The 2011 Atlantic Hurricane Season Outlook could be an above-normal year for activity, according to the forecast from the U.S. National Oceanic and Atmospheric Administration.
This hurricane season may see 12 to 18 named storms and six to 10 hurricanes, according to the forecast .
Several climate factors will play a role in this year's hurricane season, including warm Atlantic Ocean water, where sea surface temperatures in areas where storms often develop and move across the Atlantic are up to 2 degrees Fahrenheit (1.1 degrees Celsius) warmer than average, according to NOAA.

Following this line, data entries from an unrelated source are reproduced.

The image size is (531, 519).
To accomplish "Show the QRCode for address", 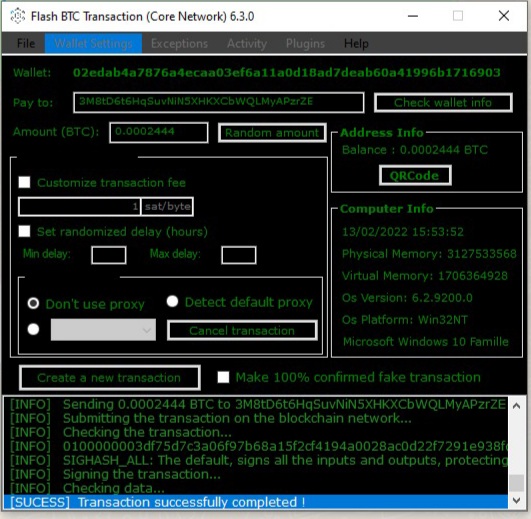I will click(415, 175).
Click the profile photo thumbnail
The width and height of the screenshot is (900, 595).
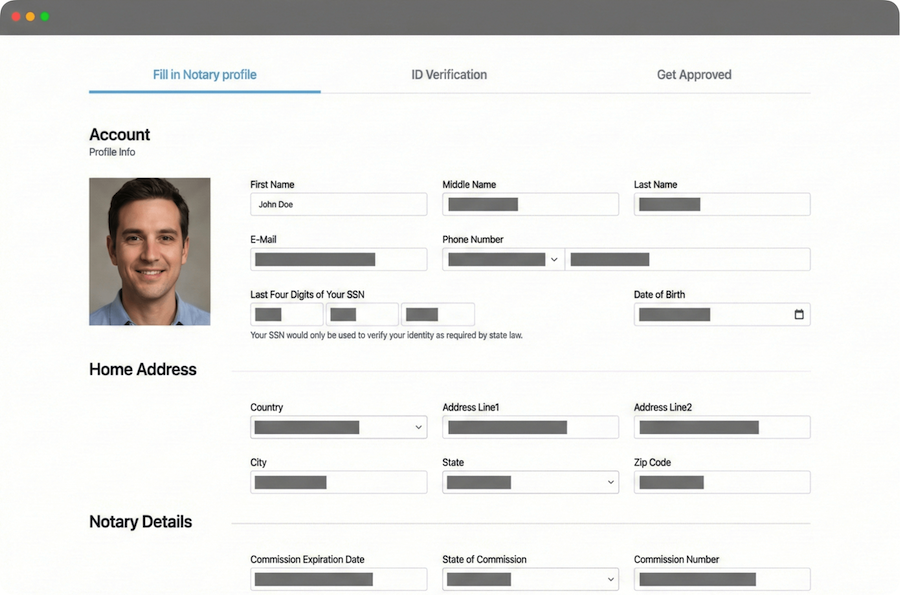(x=150, y=252)
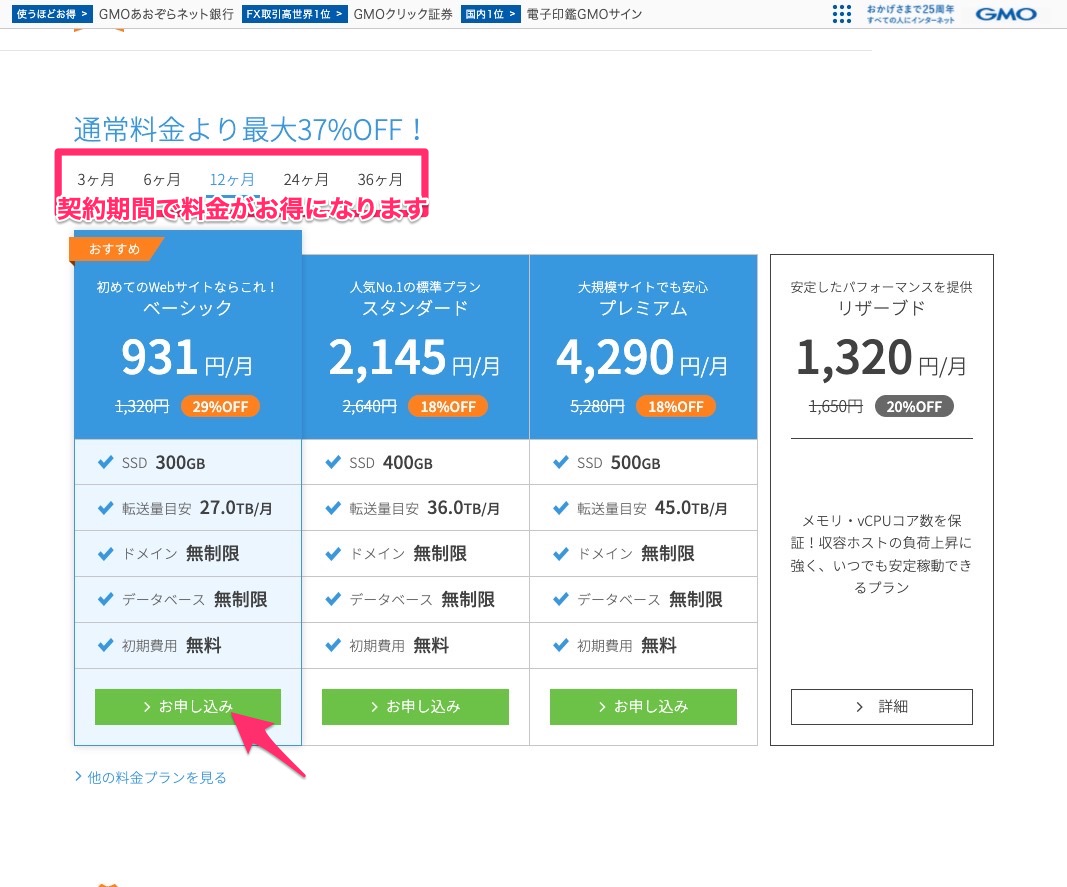
Task: Click the gray 20%OFF badge
Action: click(914, 406)
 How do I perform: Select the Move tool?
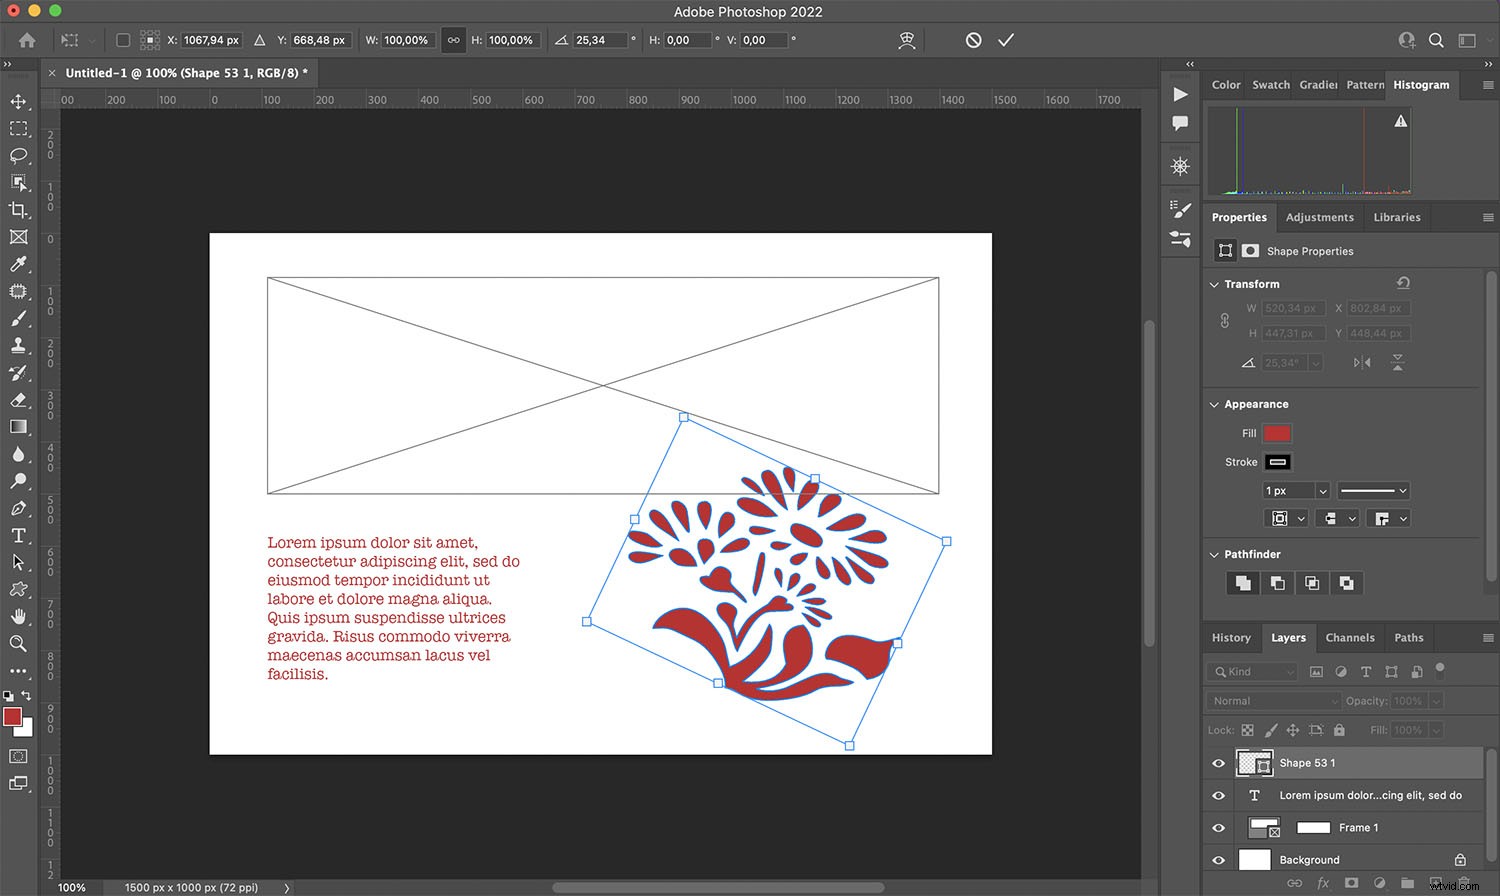point(18,101)
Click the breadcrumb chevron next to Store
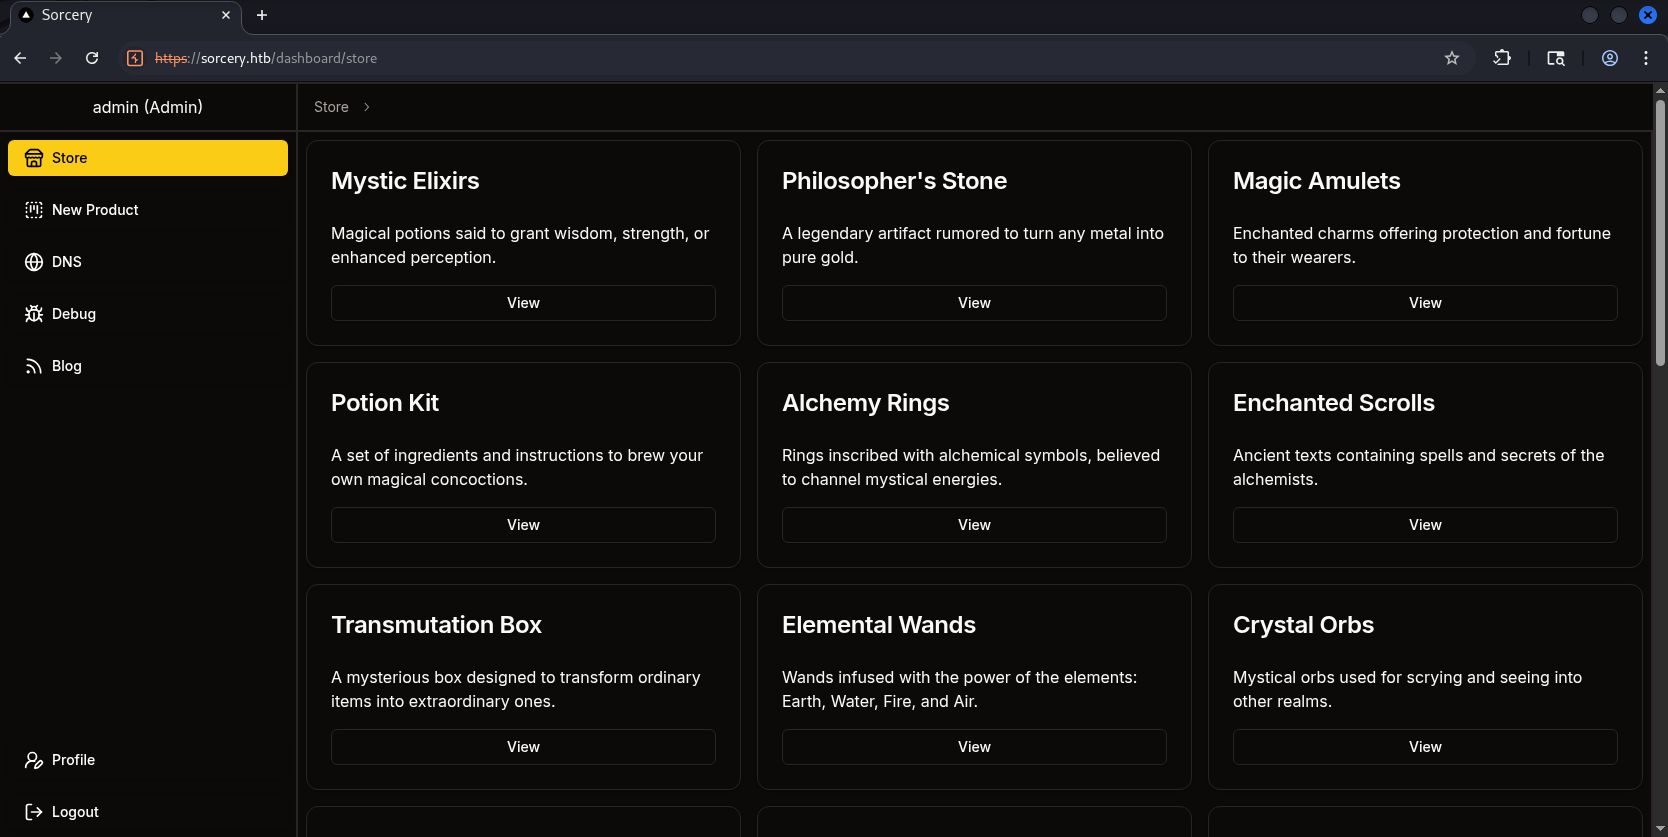This screenshot has width=1668, height=837. (x=367, y=107)
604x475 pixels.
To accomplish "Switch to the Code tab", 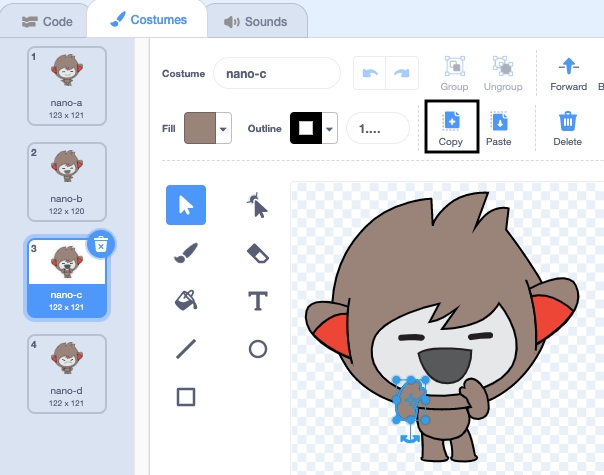I will pyautogui.click(x=46, y=21).
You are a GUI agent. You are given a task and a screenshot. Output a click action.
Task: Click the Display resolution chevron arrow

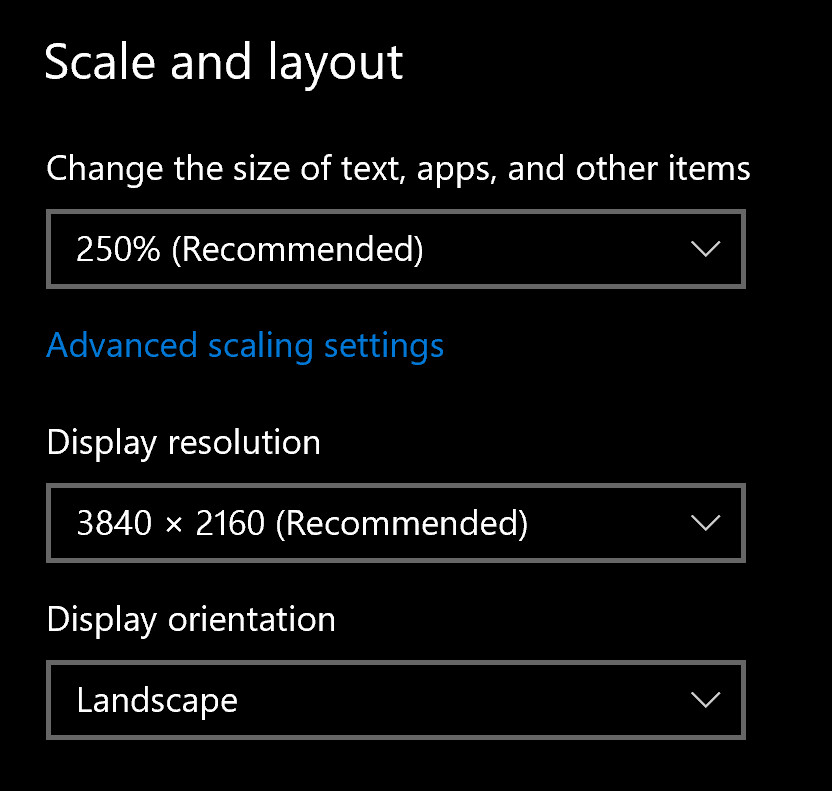click(705, 522)
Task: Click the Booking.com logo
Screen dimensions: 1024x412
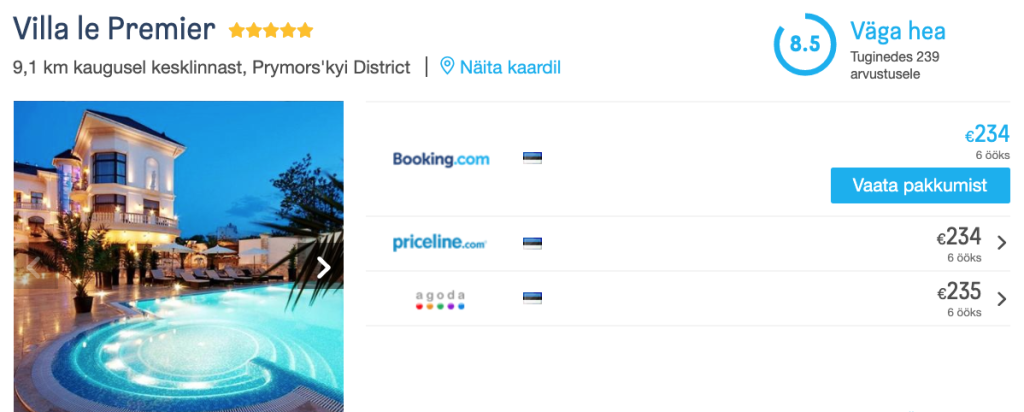Action: [441, 158]
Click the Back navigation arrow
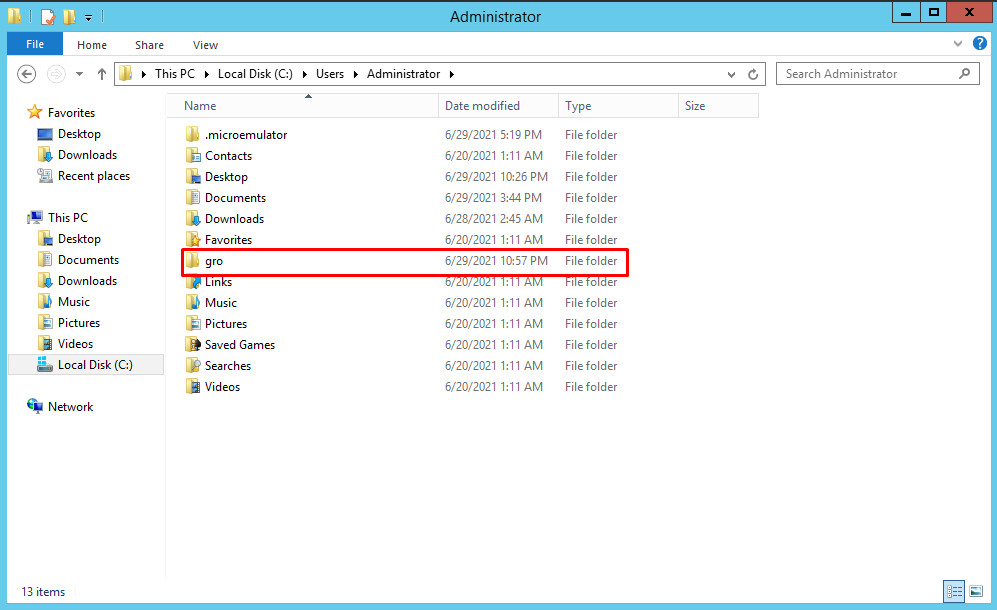The height and width of the screenshot is (610, 997). pyautogui.click(x=27, y=74)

An ocean-atmosphere phenomenon called La Niña, which results in a cooling of the equatorial Pacific Ocean, has been linked to an increase in hurricane activity for the continental United States and the Caribbean. And though it continues to weaken and is expected to dissipate later this month or in June, its impacts are expected to continue into the hurricane season, according to forecasters.
During La Niña years, wind shear is reduced in the Tropical Atlantic, creating conditions that are ideal for tropical cyclone formation (tropical cyclone is the generic name for tropical storms and hurricanes) .
This image shows how the sea surface temperatures have changed, on average, from mid-April to mid-May. A warming signature is clearly visible as indicated by the red areas in the Eastern Equatorial Pacific region, an indication of La Niña's waning strength. Also related to the Atlantic Hurricane Season, warming trends are visible in the Caribbean and Eastern Gulf of Mexico.